Provided records:

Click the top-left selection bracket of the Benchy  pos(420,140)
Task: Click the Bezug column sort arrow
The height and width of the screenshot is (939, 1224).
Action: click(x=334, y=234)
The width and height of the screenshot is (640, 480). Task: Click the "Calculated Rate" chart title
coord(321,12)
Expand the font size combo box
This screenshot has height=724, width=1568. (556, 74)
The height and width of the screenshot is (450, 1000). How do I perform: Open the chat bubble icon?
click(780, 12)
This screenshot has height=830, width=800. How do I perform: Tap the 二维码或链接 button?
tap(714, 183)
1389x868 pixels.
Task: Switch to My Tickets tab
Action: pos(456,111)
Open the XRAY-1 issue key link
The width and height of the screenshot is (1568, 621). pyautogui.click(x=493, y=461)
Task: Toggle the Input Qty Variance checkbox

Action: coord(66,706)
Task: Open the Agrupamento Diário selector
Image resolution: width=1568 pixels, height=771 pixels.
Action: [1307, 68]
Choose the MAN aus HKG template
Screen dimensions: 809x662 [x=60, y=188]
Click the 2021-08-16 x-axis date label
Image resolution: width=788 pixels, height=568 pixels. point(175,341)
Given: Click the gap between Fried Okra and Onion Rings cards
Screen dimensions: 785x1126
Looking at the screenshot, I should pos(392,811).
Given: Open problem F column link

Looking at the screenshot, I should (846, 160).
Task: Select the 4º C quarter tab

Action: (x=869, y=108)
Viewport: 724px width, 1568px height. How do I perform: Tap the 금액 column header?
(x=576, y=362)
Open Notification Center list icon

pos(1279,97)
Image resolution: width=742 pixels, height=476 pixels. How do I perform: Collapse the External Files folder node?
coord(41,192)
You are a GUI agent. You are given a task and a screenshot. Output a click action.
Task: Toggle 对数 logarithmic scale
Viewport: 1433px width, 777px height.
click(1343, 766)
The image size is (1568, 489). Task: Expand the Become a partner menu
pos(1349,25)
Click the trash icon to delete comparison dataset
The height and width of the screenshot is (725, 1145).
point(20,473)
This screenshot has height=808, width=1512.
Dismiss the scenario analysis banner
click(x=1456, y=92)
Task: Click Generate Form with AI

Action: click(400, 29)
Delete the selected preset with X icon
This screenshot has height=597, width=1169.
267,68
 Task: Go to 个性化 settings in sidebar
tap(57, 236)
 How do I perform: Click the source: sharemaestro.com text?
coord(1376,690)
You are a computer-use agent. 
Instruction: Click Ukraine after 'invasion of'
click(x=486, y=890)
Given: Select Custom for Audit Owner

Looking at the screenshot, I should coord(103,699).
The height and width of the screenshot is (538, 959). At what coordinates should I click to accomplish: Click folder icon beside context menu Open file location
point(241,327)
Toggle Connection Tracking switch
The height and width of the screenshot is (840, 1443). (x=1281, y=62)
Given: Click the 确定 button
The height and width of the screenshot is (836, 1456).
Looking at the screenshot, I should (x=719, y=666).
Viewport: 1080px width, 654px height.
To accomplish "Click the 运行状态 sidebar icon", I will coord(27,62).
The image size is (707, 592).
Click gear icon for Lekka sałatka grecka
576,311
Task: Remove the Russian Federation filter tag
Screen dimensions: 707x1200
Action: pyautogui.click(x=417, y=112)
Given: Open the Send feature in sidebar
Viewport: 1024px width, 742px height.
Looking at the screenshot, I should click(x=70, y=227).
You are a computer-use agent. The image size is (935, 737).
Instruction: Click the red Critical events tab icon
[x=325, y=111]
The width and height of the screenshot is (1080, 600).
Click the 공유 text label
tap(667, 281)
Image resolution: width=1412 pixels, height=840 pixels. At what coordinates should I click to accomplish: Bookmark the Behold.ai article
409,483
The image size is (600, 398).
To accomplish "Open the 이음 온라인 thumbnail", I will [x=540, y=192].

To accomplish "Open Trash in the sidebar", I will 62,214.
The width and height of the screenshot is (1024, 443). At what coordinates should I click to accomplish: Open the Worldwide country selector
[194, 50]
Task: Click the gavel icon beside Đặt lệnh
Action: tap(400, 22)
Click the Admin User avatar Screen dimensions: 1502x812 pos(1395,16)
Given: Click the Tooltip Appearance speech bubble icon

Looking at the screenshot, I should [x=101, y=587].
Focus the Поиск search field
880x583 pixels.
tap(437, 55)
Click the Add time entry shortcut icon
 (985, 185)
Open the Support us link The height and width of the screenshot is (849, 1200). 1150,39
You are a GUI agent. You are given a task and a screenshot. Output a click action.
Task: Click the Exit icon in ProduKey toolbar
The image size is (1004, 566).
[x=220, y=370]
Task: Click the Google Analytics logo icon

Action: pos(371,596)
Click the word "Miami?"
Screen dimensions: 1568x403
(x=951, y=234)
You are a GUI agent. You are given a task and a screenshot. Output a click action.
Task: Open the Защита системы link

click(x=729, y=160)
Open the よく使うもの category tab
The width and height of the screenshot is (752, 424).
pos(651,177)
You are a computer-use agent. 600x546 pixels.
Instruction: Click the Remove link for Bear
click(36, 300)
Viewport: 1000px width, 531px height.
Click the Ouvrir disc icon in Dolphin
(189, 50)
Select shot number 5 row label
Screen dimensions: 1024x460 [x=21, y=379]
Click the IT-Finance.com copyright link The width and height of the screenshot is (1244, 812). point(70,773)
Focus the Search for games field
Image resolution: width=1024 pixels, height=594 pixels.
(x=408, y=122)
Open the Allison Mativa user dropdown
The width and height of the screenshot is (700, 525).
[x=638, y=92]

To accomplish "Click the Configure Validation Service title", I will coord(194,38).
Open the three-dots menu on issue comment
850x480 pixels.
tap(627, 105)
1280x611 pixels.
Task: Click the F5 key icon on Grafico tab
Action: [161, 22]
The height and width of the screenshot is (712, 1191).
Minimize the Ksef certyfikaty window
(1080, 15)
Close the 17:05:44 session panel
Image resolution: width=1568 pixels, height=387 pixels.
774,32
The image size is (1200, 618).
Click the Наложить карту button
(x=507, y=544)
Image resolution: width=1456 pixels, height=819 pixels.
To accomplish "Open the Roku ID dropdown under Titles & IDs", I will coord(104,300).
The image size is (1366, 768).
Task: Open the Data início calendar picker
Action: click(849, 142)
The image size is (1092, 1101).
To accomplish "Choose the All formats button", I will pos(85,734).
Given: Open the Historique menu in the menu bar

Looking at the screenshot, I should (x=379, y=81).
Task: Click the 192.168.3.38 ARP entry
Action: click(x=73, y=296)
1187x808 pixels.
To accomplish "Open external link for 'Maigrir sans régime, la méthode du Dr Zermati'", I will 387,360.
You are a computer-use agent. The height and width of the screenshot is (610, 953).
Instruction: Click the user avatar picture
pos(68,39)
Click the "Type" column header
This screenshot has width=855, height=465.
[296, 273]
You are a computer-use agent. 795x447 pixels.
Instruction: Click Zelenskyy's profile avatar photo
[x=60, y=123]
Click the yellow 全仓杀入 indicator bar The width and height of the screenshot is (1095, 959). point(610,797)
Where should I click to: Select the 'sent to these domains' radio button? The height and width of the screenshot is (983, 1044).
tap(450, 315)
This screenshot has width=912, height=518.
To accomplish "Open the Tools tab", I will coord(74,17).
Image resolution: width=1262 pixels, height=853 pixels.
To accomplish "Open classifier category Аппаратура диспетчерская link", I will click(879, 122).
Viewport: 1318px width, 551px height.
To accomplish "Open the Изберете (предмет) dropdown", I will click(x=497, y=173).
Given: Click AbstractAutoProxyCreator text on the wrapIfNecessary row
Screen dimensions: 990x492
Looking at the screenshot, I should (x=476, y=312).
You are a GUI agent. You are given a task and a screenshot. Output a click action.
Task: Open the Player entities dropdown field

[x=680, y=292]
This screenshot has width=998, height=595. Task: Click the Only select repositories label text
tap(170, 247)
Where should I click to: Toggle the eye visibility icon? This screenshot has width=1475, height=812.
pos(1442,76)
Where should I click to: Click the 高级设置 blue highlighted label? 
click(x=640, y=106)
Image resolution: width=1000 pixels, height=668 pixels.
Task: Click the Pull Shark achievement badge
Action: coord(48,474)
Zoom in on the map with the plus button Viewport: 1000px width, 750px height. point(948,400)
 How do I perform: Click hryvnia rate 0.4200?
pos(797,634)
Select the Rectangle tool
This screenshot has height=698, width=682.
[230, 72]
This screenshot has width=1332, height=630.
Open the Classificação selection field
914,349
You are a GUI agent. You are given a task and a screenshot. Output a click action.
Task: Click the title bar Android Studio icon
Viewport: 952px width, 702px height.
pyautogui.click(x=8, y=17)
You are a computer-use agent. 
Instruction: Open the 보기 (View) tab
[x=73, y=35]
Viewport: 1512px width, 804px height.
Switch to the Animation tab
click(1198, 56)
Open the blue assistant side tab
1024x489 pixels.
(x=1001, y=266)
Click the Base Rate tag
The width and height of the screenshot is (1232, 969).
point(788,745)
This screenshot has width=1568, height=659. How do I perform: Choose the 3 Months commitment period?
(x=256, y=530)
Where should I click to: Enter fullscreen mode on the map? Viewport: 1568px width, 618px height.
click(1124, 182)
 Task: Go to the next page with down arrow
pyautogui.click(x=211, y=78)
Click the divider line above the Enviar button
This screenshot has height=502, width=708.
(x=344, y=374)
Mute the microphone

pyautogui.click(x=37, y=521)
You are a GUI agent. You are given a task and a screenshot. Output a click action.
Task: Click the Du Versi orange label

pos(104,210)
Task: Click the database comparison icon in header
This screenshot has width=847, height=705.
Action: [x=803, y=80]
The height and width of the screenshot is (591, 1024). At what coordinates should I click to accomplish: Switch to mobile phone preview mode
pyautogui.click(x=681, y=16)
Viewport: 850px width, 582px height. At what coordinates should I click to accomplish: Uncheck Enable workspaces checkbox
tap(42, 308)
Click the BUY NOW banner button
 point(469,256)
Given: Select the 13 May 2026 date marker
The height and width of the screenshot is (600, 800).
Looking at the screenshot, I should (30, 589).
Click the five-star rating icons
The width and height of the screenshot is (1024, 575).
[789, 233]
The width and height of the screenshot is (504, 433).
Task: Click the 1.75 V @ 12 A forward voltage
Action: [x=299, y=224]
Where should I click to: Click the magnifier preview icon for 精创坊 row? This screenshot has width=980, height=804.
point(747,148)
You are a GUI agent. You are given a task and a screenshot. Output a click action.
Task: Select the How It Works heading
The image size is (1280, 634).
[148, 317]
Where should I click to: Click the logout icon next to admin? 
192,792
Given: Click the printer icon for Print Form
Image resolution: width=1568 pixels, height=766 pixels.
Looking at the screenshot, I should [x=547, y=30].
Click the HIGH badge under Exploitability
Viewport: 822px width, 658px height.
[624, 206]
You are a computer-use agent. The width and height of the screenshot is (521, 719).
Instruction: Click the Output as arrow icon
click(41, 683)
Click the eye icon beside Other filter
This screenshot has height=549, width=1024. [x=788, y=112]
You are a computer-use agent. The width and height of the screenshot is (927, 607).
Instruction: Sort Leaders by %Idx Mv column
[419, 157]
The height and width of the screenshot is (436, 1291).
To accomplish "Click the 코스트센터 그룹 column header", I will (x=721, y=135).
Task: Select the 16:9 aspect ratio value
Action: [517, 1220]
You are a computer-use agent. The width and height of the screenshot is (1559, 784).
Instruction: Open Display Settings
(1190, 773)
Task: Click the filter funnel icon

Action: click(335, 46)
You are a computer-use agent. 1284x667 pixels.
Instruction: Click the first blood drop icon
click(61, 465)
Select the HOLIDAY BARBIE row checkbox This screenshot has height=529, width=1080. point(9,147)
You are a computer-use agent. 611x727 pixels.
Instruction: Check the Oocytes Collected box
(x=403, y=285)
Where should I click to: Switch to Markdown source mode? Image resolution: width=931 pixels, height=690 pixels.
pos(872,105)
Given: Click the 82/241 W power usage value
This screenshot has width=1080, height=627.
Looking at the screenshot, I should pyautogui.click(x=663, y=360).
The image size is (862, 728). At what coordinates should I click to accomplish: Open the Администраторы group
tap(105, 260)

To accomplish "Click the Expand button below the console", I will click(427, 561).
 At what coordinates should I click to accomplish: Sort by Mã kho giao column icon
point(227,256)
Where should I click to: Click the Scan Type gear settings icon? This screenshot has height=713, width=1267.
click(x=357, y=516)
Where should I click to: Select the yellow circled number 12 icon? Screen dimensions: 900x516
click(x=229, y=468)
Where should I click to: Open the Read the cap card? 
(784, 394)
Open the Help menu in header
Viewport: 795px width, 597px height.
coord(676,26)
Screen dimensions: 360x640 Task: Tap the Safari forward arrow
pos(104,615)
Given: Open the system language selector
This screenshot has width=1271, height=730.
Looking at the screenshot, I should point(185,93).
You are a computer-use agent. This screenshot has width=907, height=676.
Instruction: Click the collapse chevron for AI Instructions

Problem to work on:
Reproduce the listing lines between the line holding "Where should I click to: Click the magnifier" and the line holding "point(747,148)", inclusive, swapping "magnifier" for "magnifying glass" and leaving everything else unchanged.

Exercise answer:
Where should I click to: Click the magnifying glass preview icon for 精创坊 row? This screenshot has width=980, height=804.
point(747,148)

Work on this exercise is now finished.